Please find all lines containing "target" in the listing below and copy them.

Segment Start: DATA FOR THE TASK

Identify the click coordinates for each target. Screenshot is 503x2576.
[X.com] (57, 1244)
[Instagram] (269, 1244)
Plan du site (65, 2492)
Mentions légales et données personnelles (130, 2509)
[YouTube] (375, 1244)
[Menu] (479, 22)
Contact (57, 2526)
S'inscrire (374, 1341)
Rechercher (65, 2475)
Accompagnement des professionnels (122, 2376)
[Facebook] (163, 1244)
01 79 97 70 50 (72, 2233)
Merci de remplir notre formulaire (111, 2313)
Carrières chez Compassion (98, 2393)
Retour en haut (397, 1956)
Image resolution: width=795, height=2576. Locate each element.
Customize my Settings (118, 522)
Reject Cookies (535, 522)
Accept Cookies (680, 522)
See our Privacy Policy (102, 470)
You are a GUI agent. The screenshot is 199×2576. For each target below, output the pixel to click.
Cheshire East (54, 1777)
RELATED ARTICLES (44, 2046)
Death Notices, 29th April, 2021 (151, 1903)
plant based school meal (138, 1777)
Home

Segment End: DATA FOR THE TASK

OUTPUT BELOW:
Identify the click coordinates for each target. Screenshot is 503x2576.
You are a GUI agent. The screenshot is 199×2576. For each target below, output the pixel to click.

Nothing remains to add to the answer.